If it bothers you sufficiently, you may consider most health plans to be the sum of a "real insurance" policy and a routine health discount plan. There are health plans that truly avoid assuming substantial risk, although they do so by getting providers to assume the risk. Those plans do retain the risk of providers in their network going bankrupt where prepaid capitation would be lost.

Do the insurance companies pay for safety equipment or training in their customer's workplaces? No.

Employers pay those costs themselves in return for rate reductions. Not sure how that differs from any of my other comparisons (auto, life, homeowner's).

I think you have to admit that one's health care premiums have nothing to do with that individual's "actuarial" risk to the insurance company. There is not a single form of insurance that follows that pattern. NONE.

They forego revenue in exchange for the loss control. It's economically equivalent. This is like those discussions of whether taxes that are charged directly to businesses are paid by the business or by their customers.

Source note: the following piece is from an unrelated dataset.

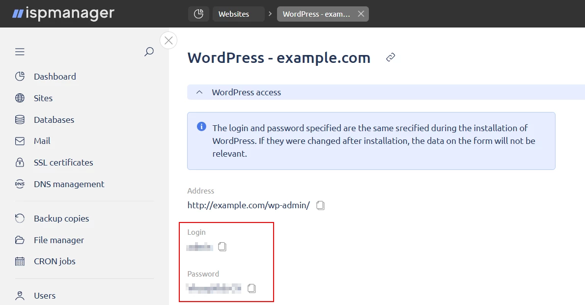
Task: Navigate to Mail section
Action: tap(42, 141)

As for the other, I admit health care insurance has its own peculiarities that make it a distinct field of insurance. And, no, your last assertion is incorrect. I have the advantage of having actually worked in the group pricing department of a major health insurer, so I'm not just speculating here. In lieu of further banging my head against the wall, I'll point out that the syllabi for the SOA's actuarial exams are available to the general public - just look in the "education" section of their site.